Work required – Down to the last line, reproduce the records exactly.

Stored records
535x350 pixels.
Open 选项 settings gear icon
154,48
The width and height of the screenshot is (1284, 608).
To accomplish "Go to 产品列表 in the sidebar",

Response box –
535x350 pixels.
Open 选项 settings gear icon
154,48
The width and height of the screenshot is (1284, 608).
To accomplish "Go to 产品列表 in the sidebar",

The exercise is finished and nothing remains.